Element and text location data

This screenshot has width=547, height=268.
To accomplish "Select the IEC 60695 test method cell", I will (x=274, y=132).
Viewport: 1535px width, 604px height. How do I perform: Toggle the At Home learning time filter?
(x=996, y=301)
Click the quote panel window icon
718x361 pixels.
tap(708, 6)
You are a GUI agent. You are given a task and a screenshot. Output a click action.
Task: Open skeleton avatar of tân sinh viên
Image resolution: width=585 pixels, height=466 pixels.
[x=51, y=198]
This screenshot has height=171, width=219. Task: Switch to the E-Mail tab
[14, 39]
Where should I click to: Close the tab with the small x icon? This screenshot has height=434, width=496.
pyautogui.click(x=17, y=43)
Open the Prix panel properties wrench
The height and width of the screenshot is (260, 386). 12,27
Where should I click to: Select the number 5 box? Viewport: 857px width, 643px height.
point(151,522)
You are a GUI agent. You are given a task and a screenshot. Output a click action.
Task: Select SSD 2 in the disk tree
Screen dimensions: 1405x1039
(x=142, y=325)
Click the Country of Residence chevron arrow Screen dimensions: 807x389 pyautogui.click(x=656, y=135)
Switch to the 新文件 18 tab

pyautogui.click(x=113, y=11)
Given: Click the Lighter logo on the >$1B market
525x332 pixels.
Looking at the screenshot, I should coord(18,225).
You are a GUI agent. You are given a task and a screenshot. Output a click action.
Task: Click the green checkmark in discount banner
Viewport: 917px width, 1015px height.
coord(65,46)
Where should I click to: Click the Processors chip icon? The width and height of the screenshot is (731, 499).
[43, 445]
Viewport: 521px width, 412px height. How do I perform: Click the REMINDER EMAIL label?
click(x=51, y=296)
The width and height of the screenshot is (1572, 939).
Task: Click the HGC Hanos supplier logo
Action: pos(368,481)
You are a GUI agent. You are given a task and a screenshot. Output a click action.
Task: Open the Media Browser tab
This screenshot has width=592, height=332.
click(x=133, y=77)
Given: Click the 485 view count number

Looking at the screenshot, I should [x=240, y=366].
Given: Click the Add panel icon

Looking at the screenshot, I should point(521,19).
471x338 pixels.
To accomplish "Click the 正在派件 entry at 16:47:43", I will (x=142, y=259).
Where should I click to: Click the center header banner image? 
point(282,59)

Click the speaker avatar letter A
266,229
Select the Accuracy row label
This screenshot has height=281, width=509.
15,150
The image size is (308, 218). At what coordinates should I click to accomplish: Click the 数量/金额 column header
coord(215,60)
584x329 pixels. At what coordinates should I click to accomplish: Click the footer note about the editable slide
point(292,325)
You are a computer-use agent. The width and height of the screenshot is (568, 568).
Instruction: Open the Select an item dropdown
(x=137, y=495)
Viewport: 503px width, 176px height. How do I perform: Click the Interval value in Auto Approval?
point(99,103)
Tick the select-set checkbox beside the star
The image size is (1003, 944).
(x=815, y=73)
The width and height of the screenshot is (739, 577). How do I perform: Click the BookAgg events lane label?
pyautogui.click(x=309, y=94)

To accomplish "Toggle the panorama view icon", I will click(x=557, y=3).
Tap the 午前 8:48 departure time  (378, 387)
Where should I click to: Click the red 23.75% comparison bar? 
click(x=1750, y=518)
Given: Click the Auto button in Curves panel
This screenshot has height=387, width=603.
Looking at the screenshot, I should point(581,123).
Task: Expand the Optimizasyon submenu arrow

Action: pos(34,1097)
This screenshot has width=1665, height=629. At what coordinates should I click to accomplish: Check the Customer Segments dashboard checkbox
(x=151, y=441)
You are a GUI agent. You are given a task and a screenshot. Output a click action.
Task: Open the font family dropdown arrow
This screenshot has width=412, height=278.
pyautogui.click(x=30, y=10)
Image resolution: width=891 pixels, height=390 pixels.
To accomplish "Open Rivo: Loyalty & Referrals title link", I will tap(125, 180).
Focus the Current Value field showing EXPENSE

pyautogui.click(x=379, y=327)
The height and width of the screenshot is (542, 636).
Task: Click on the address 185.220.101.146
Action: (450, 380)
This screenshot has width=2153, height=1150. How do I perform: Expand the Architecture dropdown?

**Request**
Render every line in the rows above, from the line containing "The image size is (308, 218)." down through the line containing "pyautogui.click(x=30, y=10)", as a Markdown table with the columns No. and Text. Number each line and leave out blank lines.

**Correct output**
| No. | Text |
|---|---|
| 1 | The image size is (308, 218). At what coordinates should I click to accomplish: Click the 数量/金额 column header |
| 2 | coord(215,60) |
| 3 | 584x329 pixels. At what coordinates should I click to accomplish: Click the footer note about the editable slide |
| 4 | point(292,325) |
| 5 | You are a computer-use agent. The width and height of the screenshot is (568, 568). |
| 6 | Instruction: Open the Select an item dropdown |
| 7 | (x=137, y=495) |
| 8 | Viewport: 503px width, 176px height. How do I perform: Click the Interval value in Auto Approval? |
| 9 | point(99,103) |
| 10 | Tick the select-set checkbox beside the star |
| 11 | The image size is (1003, 944). |
| 12 | (x=815, y=73) |
| 13 | The width and height of the screenshot is (739, 577). How do I perform: Click the BookAgg events lane label? |
| 14 | pyautogui.click(x=309, y=94) |
| 15 | To accomplish "Toggle the panorama view icon", I will click(x=557, y=3). |
| 16 | Tap the 午前 8:48 departure time  (378, 387) |
| 17 | Where should I click to: Click the red 23.75% comparison bar?  |
| 18 | click(x=1750, y=518) |
| 19 | Given: Click the Auto button in Curves panel |
| 20 | This screenshot has height=387, width=603. |
| 21 | Looking at the screenshot, I should point(581,123). |
| 22 | Task: Expand the Optimizasyon submenu arrow |
| 23 | Action: pos(34,1097) |
| 24 | This screenshot has width=1665, height=629. At what coordinates should I click to accomplish: Check the Customer Segments dashboard checkbox |
| 25 | (x=151, y=441) |
| 26 | You are a GUI agent. You are given a task and a screenshot. Output a click action. |
| 27 | Task: Open the font family dropdown arrow |
| 28 | This screenshot has width=412, height=278. |
| 29 | pyautogui.click(x=30, y=10) |